* **How to complete this task**:
From the first line below to the last, reproduce the material exactly and leave out the images.
━━━━
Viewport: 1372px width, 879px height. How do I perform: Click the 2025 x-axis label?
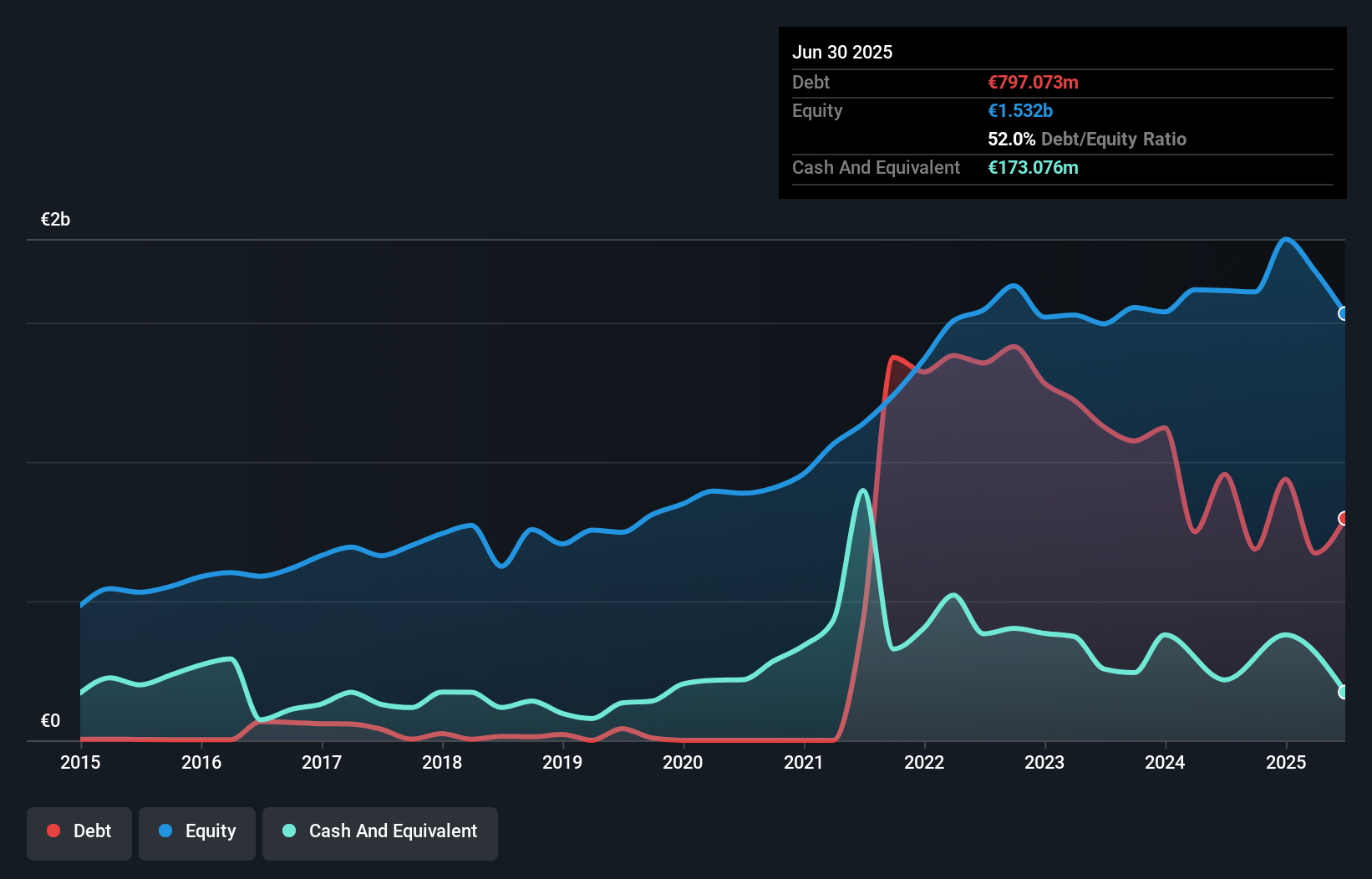[x=1286, y=762]
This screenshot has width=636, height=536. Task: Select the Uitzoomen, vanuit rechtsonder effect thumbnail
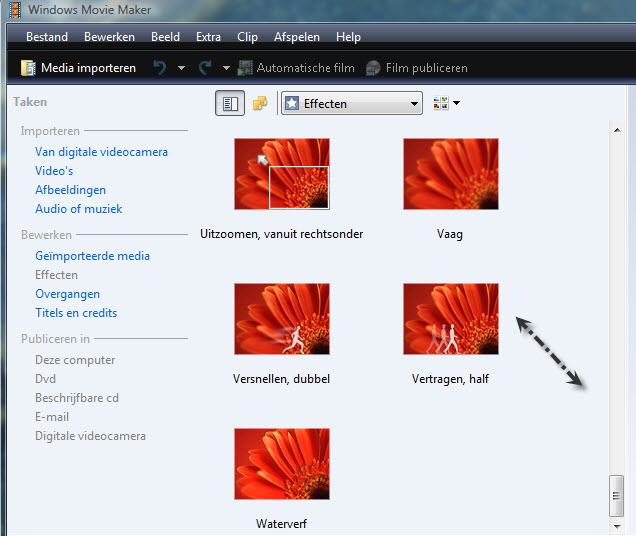(x=281, y=173)
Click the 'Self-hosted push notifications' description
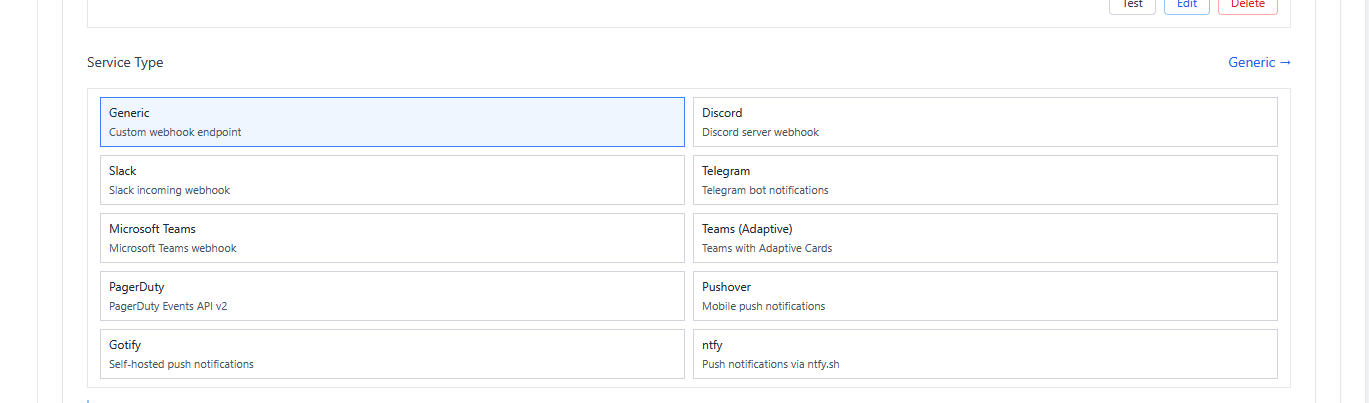Image resolution: width=1369 pixels, height=403 pixels. (x=181, y=364)
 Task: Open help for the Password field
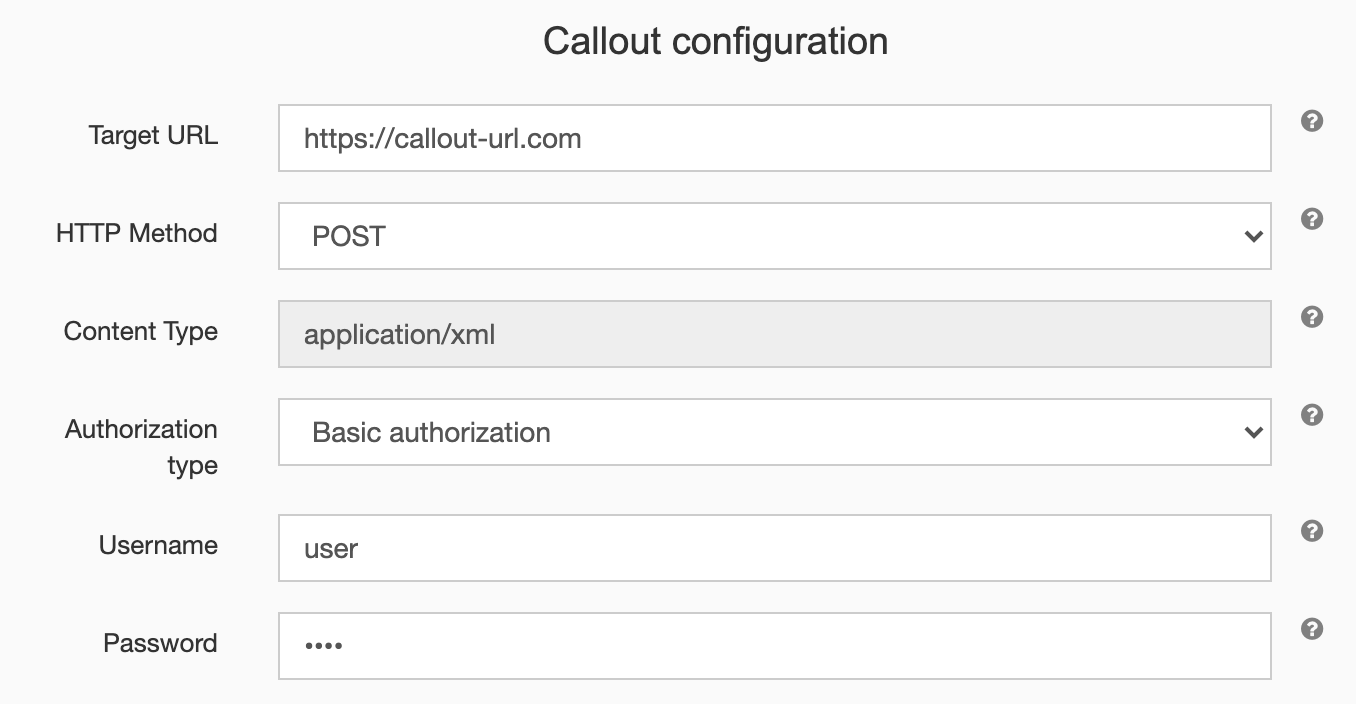coord(1311,628)
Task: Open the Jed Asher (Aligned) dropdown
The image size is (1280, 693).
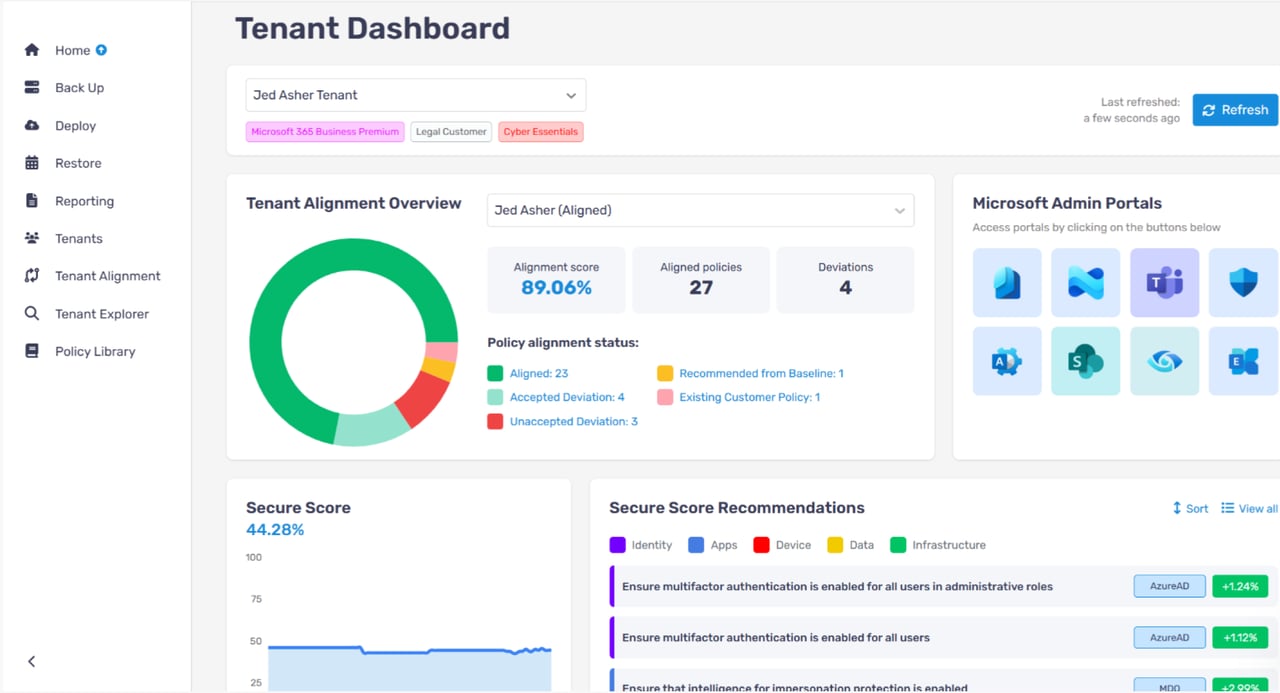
━━━━
* **Expected answer**:
Viewport: 1372px width, 879px height. How do I perform: Click the 2025 x-axis label?
[x=1286, y=762]
This screenshot has width=636, height=536. Task: Select the Uitzoomen, vanuit rechtsonder effect thumbnail
(x=281, y=173)
Click the 'Self-hosted push notifications' description
Image resolution: width=1369 pixels, height=403 pixels. (x=181, y=364)
 Task: Open help for the Password field
coord(1311,628)
Task: Open the Jed Asher (Aligned) dropdown
The image size is (1280, 693).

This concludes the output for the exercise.